Confirming the condition
The ACTH stimulation test is the key confirmatory procedure. A baseline sample is taken, synthetic ACTH is given, then cortisol is rechecked. A poor rise suggests a primary gland issue; a normal or subnormal rise points to secondary or tertiary causes.
Finding the cause
Further assays measure basal ACTH, renin and aldosterone to identify a primary pattern and assess salt‑handling risk. These tests guide whether mineralocorticoid replacement is needed.
Imaging when indicated
CT scans examine the adrenal glands for structural disease. MRI targets the pituitary gland when higher‑level causes (tumour, surgery or radiotherapy) are possible.
| Stage | Common tests | Purpose |
|---|---|---|
| Initial | Morning cortisol, electrolytes, glucose | Screen for suggestive patterns |
| Confirmatory | ACTH stimulation test | Localise problem to glands or axis |
| Further | ACTH, renin, aldosterone; CT/MRI | Find cause and plan care |
Safety note: If a crisis is suspected, urgent treatment must not wait for tests. Diagnosis and long‑term treatment should be guided by an endocrinologist to ensure safe, individualised care.
Adrenal insufficiency treatment and how to manage daily life and stress
Treatment aims to restore normal hormone levels so people can maintain daily routines and reduce the risk of an emergency. Doses are individualised to symptoms, activity and clinician monitoring.
Glucocorticoid replacement
All types require glucocorticoid therapy.
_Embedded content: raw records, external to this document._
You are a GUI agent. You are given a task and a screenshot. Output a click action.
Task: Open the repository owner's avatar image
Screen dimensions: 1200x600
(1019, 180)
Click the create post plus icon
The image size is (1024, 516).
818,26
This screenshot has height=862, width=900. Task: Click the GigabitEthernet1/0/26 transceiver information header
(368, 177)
Common options include hydrocortisone, prednisone and dexamethasone, chosen by the clinician to match lifestyle and response.
Mineralocorticoid replacement
When aldosterone is low, many patients need fludrocortisone to support blood pressure and salt balance. Regular checks of sodium and pressure guide dosing.
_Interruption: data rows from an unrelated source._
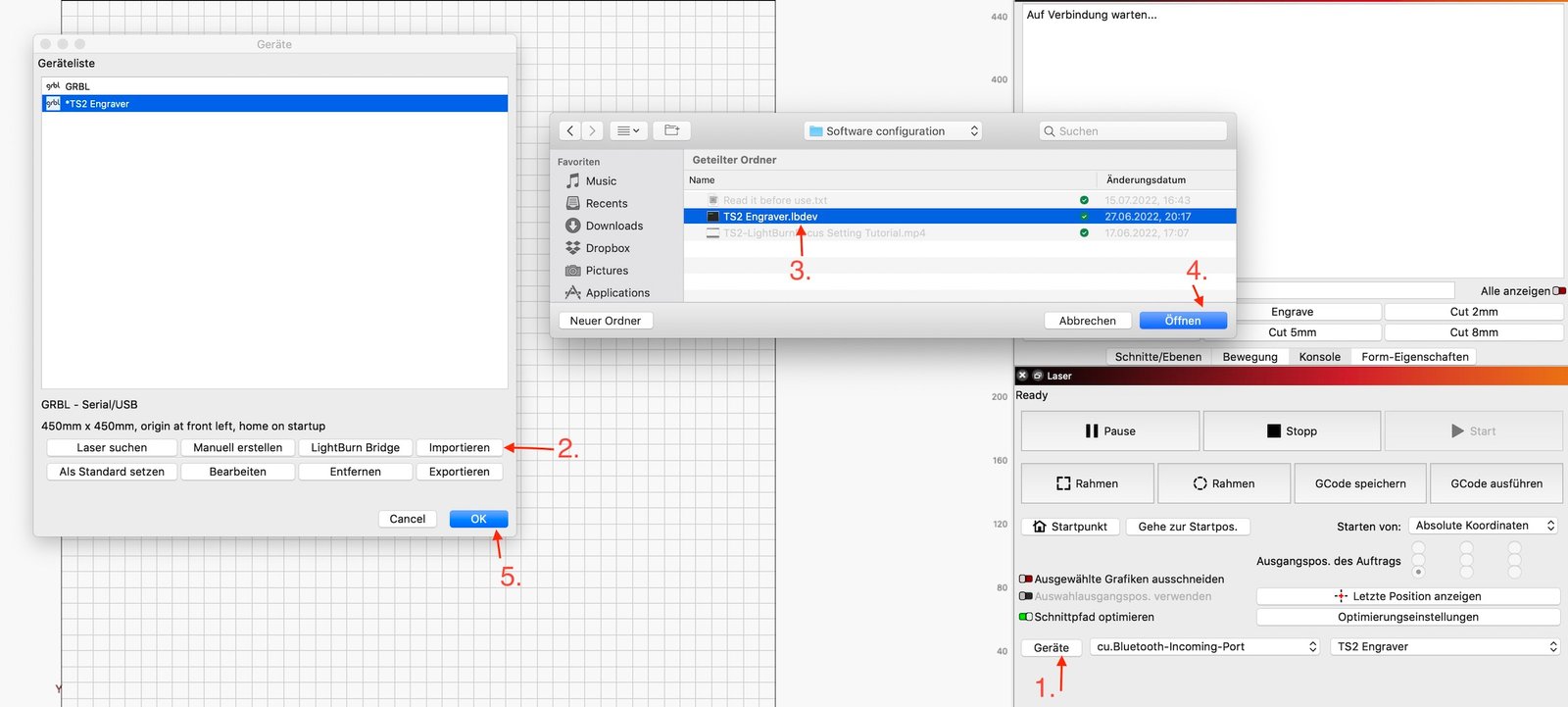Viewport: 1568px width, 707px height.
Task: Toggle Ausgewählte Grafiken ausschneiden switch
Action: [x=1026, y=580]
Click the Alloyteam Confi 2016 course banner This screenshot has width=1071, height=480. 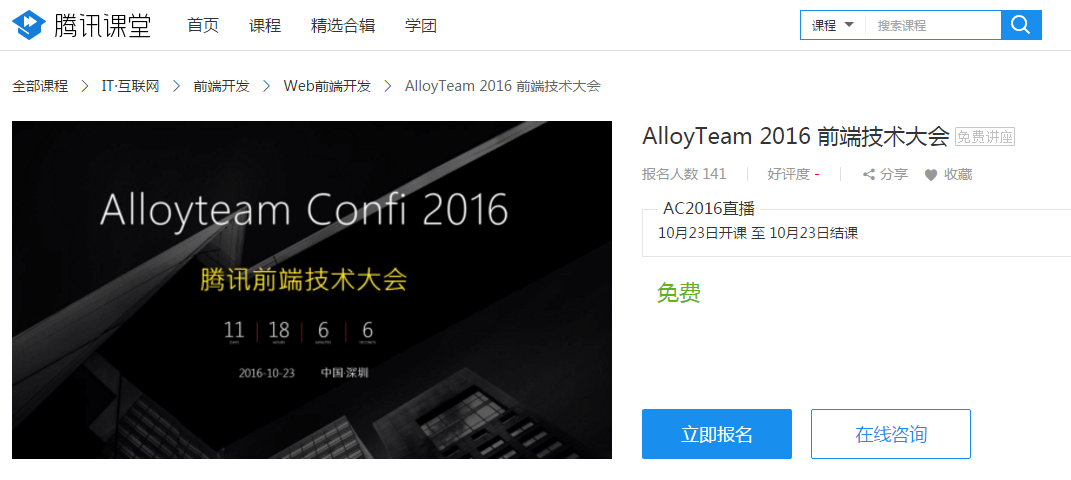pos(312,290)
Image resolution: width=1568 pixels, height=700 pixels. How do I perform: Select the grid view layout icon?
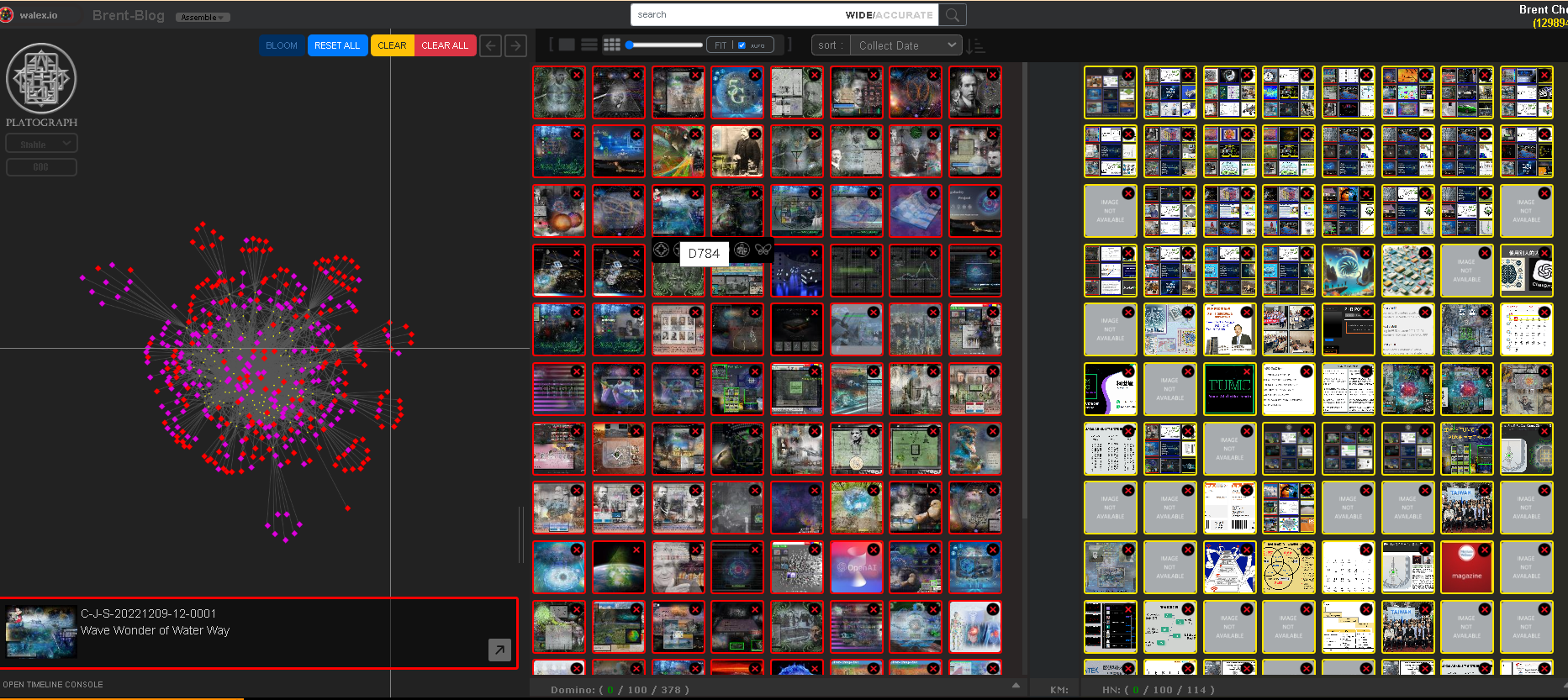612,45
Managing stress, surgery and illness
During infection, injury or planned surgery extra glucocorticoid doses (stress dosing) are needed. Patients must follow a written plan from their endocrine team.
Preventing and responding to emergencies
Wear medical ID, carry emergency medication if advised, and ensure family or carers know the plan. If severe symptoms appear, give an immediate injection if trained, call emergency services and attend hospital for urgent care and IV fluids.
NICE guidance (reviewed 18 Dec 2024) supports prevention, consistent care and crisis management across NHS settings.
Conclusion
Timely recognition and a clear plan turn a dangerous emergency into a manageable long‑term condition.
Adrenal insufficiency is rare but serious. The glands and their hormones, especially cortisol and aldosterone, keep energy, blood pressure and salt balance stable.
Primary, secondary and tertiary causes differ in where the problem starts and which hormones fall. Everyday signs include tiredness, low appetite and gut symptoms; severe vomiting, collapse or confusion signal an emergency.
UK diagnosis uses morning bloods, the ACTH stimulation test, targeted hormone assays and imaging when needed. Treatment works well when taken correctly and with stress dosing for illness or surgery.
Prevention priorities are clear: wear medical ID, carry an emergency plan, seek urgent care for collapse or severe dehydration, and arrange specialist follow‑up if concerns persist.